BELMARSH High Security prison is suffering from an outbreak of coronavirus to such an extent that it is ‘barely functioning’, WikiLeaks founder Julian Assange has revealed to a friend.

Assange has been languishing in the UK maximum security prison since April 2019.

British freelance video journalist Vaughan Smith revealed this shocking state of affairs, after talking with him by phone.

As many as 150 prison staff members have been forced into self-isolation as they might have contracted the coronavirus, Smith said. The prison admitted in mid-March that the disease had already reached it premises and even reported one coronavirus-linked inmate death.

Assange told Smith that the real death toll might well be higher, since ‘the virus is ripping through the prison.’

The WikiLeaks founder has to spend almost 24 hours alone in his cell as the prison apparently strives to limit any contact to stem the spread of the disease.

Yet Assange and other inmates spend the half an hour of exercise they are still allowed in a yard crowded with others, according to his friend.

Smith has reported on the WikiLeaks founder’s condition in Belmarsh before.

The journalist, who has known Assange for years, raised the alarm about his health back in 2019 following another phone call, which made Smith think he had been drugged in jail.

The Prison Governors’ Association recently said that 15,000 non-violent inmates should be released from British jails to stop the spread of Covid-19.

The Justice Department then suggested releasing just 4,000 of them. But only some 100 people have been set free, Smith notes, adding that Assange apparently did not make the list.

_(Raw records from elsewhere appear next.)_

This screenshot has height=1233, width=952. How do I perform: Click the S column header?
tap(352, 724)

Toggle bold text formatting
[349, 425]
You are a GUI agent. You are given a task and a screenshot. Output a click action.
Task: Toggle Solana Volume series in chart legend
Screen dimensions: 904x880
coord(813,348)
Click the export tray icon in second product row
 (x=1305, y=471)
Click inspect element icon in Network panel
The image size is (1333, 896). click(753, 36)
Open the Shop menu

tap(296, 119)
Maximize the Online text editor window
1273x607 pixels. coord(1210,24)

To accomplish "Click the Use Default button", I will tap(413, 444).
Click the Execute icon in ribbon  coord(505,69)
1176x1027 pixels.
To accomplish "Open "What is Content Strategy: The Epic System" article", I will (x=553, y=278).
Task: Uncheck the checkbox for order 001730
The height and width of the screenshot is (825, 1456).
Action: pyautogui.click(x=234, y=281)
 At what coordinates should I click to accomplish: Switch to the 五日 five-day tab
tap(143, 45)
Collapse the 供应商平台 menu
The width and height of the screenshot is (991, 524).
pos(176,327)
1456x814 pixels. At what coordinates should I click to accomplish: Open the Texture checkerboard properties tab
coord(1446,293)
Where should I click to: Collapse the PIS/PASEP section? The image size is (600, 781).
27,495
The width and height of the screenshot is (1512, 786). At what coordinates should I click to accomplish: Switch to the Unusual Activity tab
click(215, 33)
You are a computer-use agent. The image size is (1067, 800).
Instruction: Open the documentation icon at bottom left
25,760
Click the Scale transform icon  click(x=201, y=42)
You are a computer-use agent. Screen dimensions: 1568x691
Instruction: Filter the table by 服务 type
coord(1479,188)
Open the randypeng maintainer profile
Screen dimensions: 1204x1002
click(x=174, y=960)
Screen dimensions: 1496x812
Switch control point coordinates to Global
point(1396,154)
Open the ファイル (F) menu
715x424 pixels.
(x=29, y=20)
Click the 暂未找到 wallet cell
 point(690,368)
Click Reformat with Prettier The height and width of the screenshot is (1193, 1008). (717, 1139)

Assange’s treatment by the British authorities is nothing short of a ‘national disgrace,’ the journalist said.

The UK has refused to set him free despite repeated pleas from various activists, doctors, Australian MPs and even the UN torture rapporteur.

The British government has also carried on with Assange’s extradition hearings, at a time when he is unable to consult with his lawyers to properly prepare his defence, Smith added.

Meanwhile, Julian Assange’s lawyer and mother of his two children, Stella Morris, warned that his ‘life is on the brink’ and she does not believe he would ‘survive infection with coronavirus’.

In an interview over the weekend, Morris said that she had met Assange in 2011 when she joined his legal team.

She visited him in the embassy almost every day and ‘got to know Julian very well’. The couple fell in love in 2015 and got engaged two years later.

She said that Assange had watched both boys being born via video link and they had visited their father at the embassy.

Three-year-old Gabriel and one-year-old Max speak to their father via video calls, she says.

‘Forming a family was a deliberate decision to break down those walls around him and imagine a life beyond that of prison,’ she said.